Principaux renseignements
- Les États-Unis et l’Iran ont signé un cessez-le-feu de 60 jours en vue de conclure un traité de paix permanent.
- L’Iran a obtenu un allègement des sanctions et des fonds pour la reconstruction tout en conservant son programme de missiles.
- Donald Trump a menacé de relancer des campagnes de bombardements si l’Iran venait à violer l’accord.
Les présidents des États-Unis et de l’Iran ont officiellement conclu un cessez-le-feu temporaire afin de mettre un terme à leur conflit en cours. Alors que le mémorandum numérique, signé par Donald Trump et Masoud Pezeshkian, est désormais en vigueur, le président Trump a maintenu un ton ferme, avertissant que les États-Unis reprendraient des campagnes de bombardements intensifs et cibleraient les dirigeants iraniens si Téhéran venait à enfreindre les termes de l’accord.
Principaux termes
Le pacte provisoire en 14 points, qui prolonge de 60 jours un précédent cessez-le-feu, vise à faciliter la conclusion d’un traité de paix permanent. Parmi ses principales dispositions figurent la cessation des hostilités sur tous les fronts – y compris au Liban – , la levée des blocus américains sur les ports iraniens et le rétablissement de la liberté de transit maritime dans le détroit d’Ormuz.

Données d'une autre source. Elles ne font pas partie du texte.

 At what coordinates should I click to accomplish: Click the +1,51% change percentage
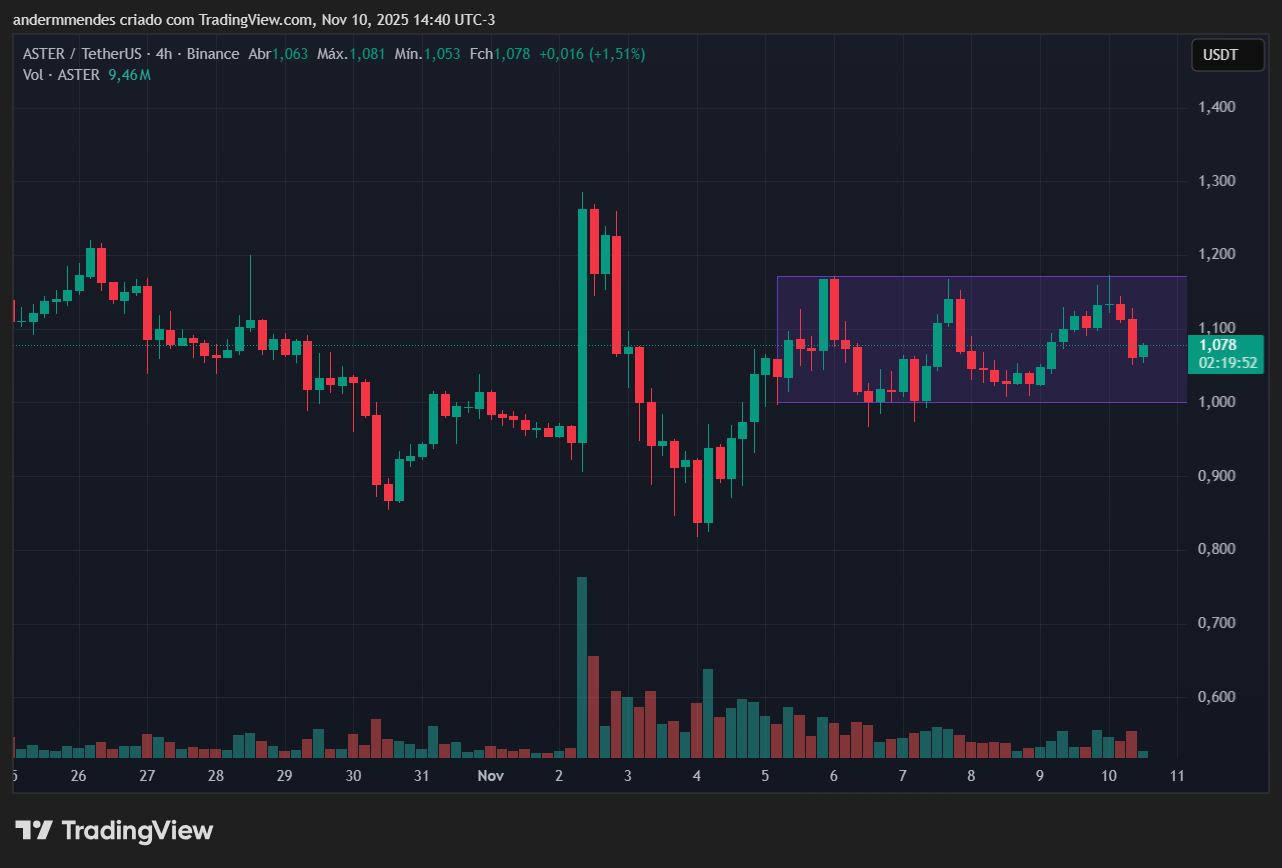(617, 54)
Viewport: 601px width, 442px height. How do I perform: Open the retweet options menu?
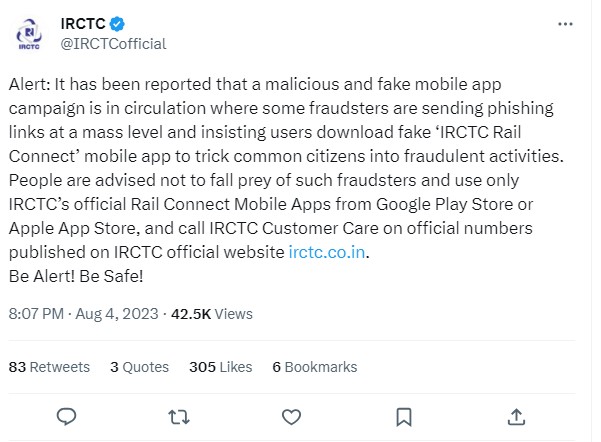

En outre, l’accord prévoit la levée des sanctions américaines, le déblocage des avoirs iraniens gelés et la création d’un fonds de 300 milliards de dollars (environ 260,6 milliards d’euros) destiné à aider à la reconstruction de l’Iran.
Bénéfice iranien
D’un point de vue stratégique, l’Iran semble avoir obtenu des gains significatifs. Le négociateur en chef, Mohammad Baqer Qalibaf, a affirmé que la diplomatie avait permis d’obtenir bien plus que la force militaire n’aurait jamais pu le faire. Malgré l’attaque initiale menée par les États-Unis en février, qui a coûté la vie au Guide suprême, l’ayatollah Ali Khamenei, ainsi qu’à d’autres généraux de haut rang, le gouvernement iranien reste intact.
Téhéran n’a pas démantelé son programme de missiles balistiques ni cessé de soutenir des groupes tels que le Hezbollah. Le président Trump a notamment modifié sa position concernant ces missiles, suggérant qu’il serait inéquitable de priver l’Iran d’un armement que d’autres nations possèdent.
Contrôle nucléaire
En ce qui concerne ses ambitions nucléaires, l’Iran a réaffirmé son engagement à ne pas développer d’armes atomiques et a accepté que l’Agence internationale de l’énergie atomique supervise le « dilutage » de ses stocks d’uranium enrichi. Alors que Trump avait insisté pour que ces matières soient retirées du pays, l’Iran a réussi à bloquer cette exigence.
Réactions
Les réactions géopolitiques ont été mitigées. Les dirigeants du G7 ont exprimé leur soutien à l’accord lors de leur sommet en France. Cependant, certains alliés européens restent sceptiques, soulignant que l’Iran pourrait avoir gagné en influence en survivant à l’offensive américaine.
Parallèlement, les marchés pétroliers ont réagi par une forte volatilité. Les cours du Brent ont d’abord chuté en raison de la perspective d’une réouverture des voies maritimes, mais ont de nouveau grimpé à la suite des menaces de Trump d’une reprise des violences.
Conflit en cours au Liban
Les tensions restent vives au Liban, où l’accord prévoit un cessez-le-feu entre Israël et le Hezbollah. Le président Trump a formulé une critique modérée à l’encontre du Premier ministre israélien Benjamin Netanyahu, suggérant une approche plus modérée des opérations militaires au Liban.
Malgré cela, les violences se sont poursuivies, avec des informations faisant état de frappes aériennes israéliennes sur des villes du sud du Liban et d’attaques de représailles menées par le Hezbollah à l’aide de drones.